One of the very common menopause symptoms – over two-thirds of menopausal women experience it – is bloating in the intestinal tract due to the production of gas. While gas and bloating are very common symptoms of menopause, it’s not certain whether this is due to hormonal action or simply the normal processes of aging. Some researchers see a relationship to decreasing hormone production, while others think it has to do with dietary changes around the time of menopause. The recommended menopause diet is high in grains, vegetables, dairy products, legumes and soya proteins – all of which are gas-producing substances!
Menopause Symptoms
Lactose intolerance, an inability to digest significant amounts of lactose, the predominant sugar in milk, is another very common problem that increases with age. This is also associated with gas and bloating and can be alleviated by drinking lactose-free milk or avoiding dairy products altogether. Severely lactose-intolerant women need to ensure that they get sufficient calcium from other sources.

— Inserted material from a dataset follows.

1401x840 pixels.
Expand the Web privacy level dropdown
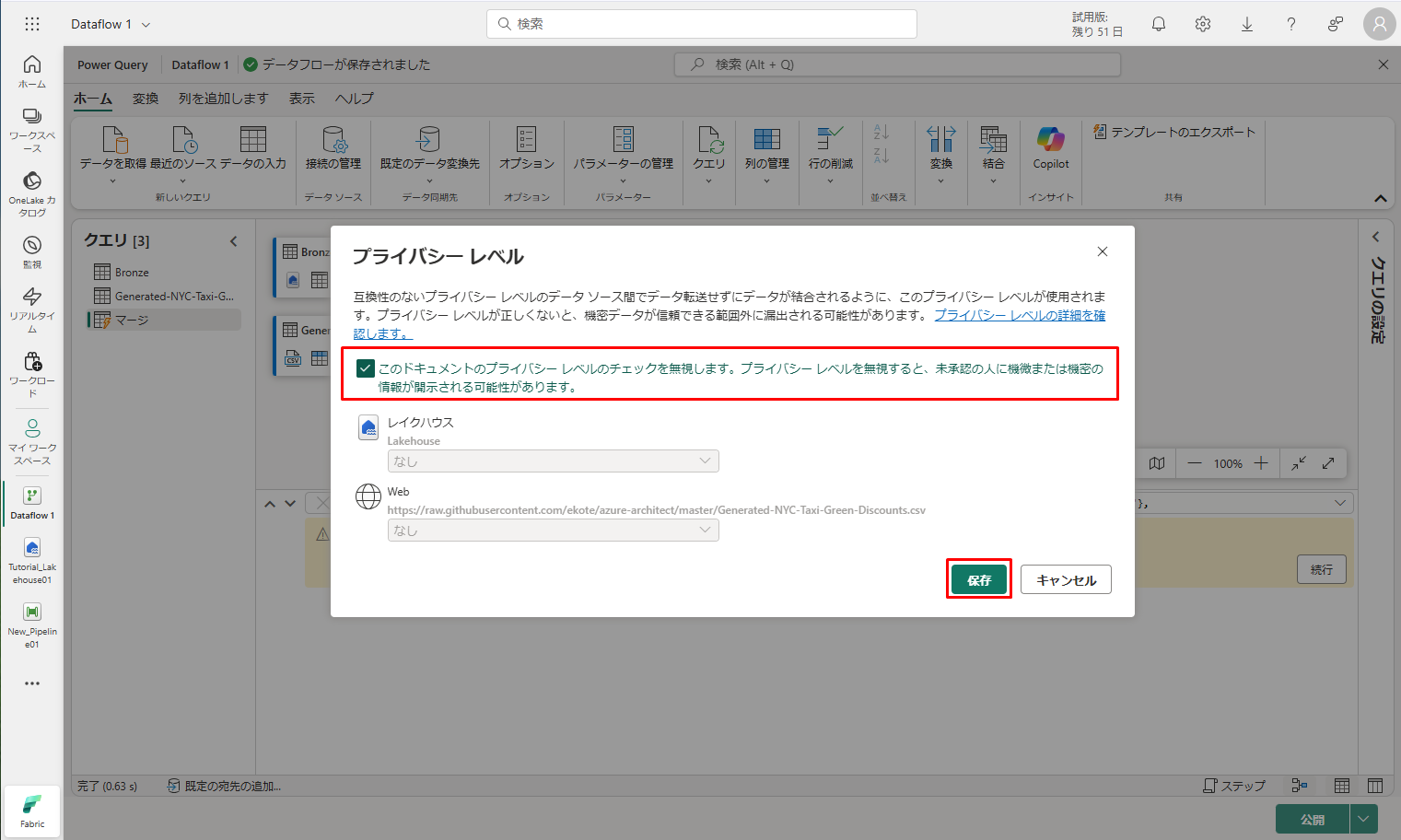(553, 531)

While it is true that proteins and fats cause little gas, and soya products, fiber- and carbohydrate-rich foods do, it is still possible to maintain a healthy diet by following the suggestions above.
Ways To Prevent Gas and Bloating
When eating gassy foods (see chart), try taking a digestive aid to eliminate gas. These contain enzymes that break down problem complex sugars that cause gas.

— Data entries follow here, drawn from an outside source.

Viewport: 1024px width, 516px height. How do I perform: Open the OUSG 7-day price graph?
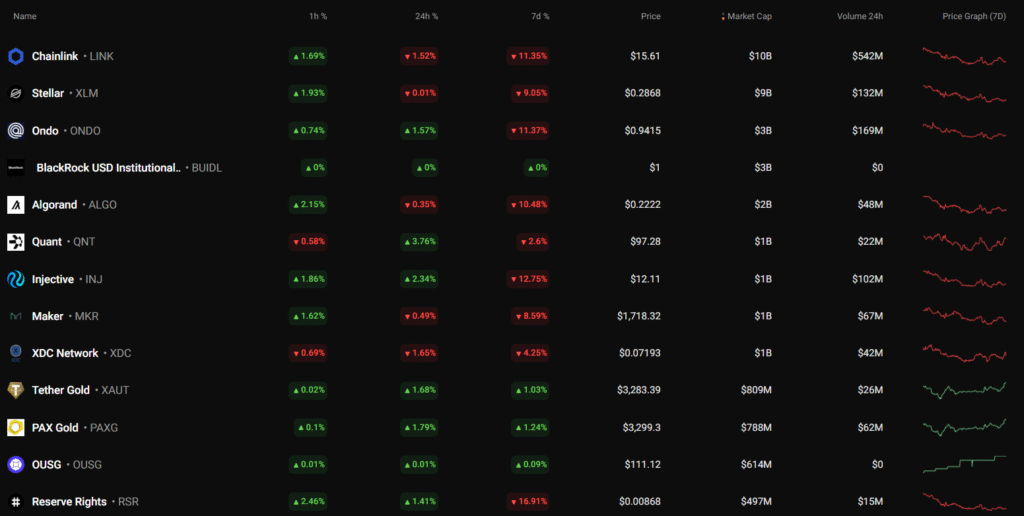tap(964, 464)
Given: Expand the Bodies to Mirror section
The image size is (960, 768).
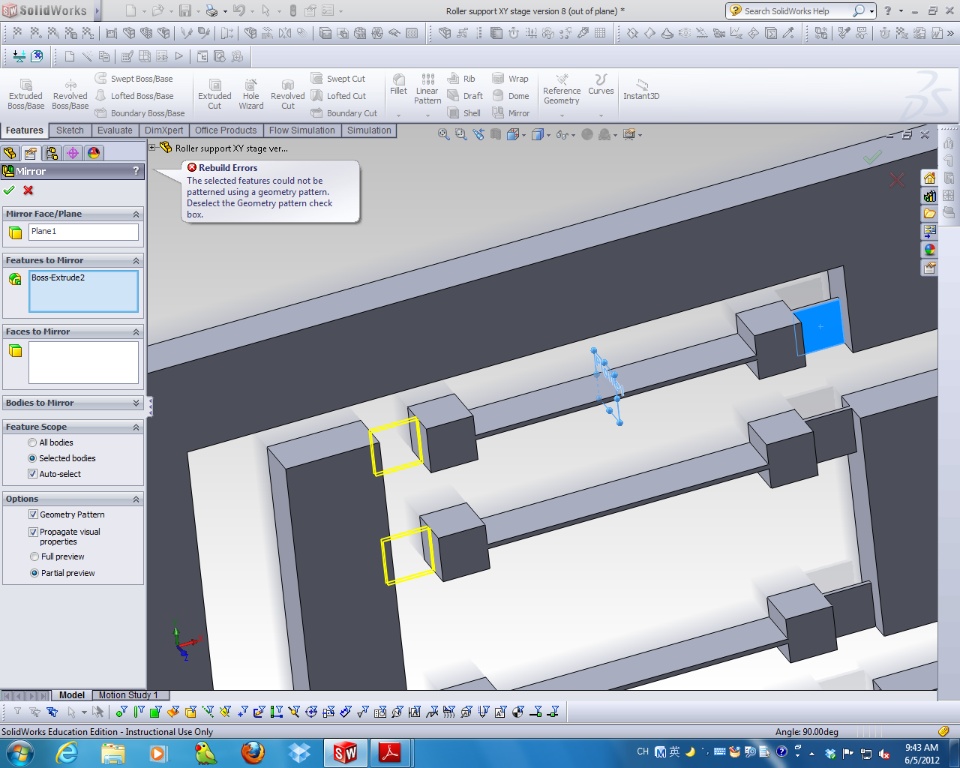Looking at the screenshot, I should coord(136,403).
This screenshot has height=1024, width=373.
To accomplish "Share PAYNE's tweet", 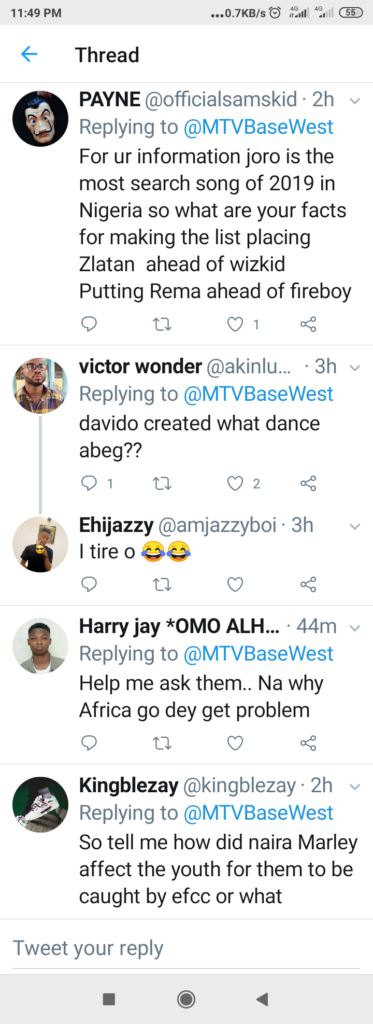I will (x=308, y=323).
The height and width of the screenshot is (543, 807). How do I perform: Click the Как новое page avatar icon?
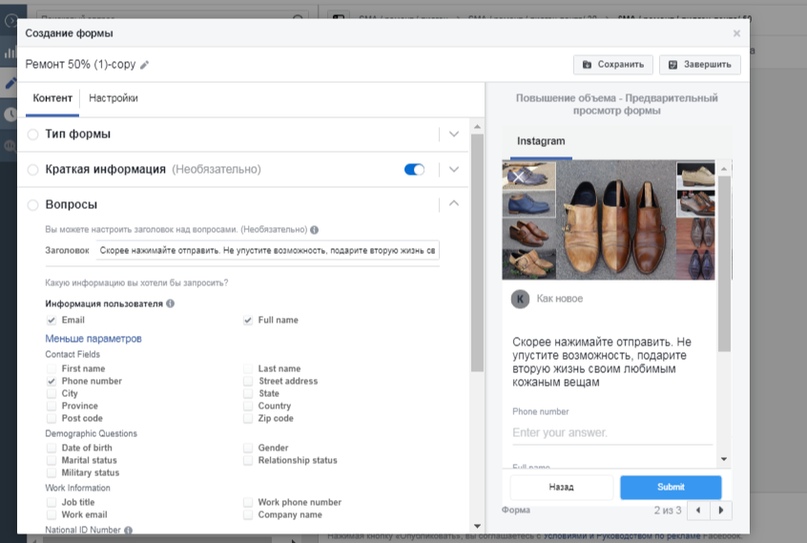tap(520, 299)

Gas-reducing agents that contain simethicone may also be helpful. They do not eliminate gas production but break up already existing gas bubbles in the stomach.
Give up carbonated beverages like fizzy drinks and beer If you choose to drink them, let them go flat first.
Include more ginger in your diet. This herb relieves pain and can ease digestive upset.
Try to stay relaxed; stress can worsen any bloating.
Eat three to five small meals per day Eating large quantities of food at a single meal can elevate your insulin level and make bloating worse.
Drink plenty of water to clear the body of toxins.
Don’t go to bed on a full stomach; leave at least three hours between your last meal and bedtime.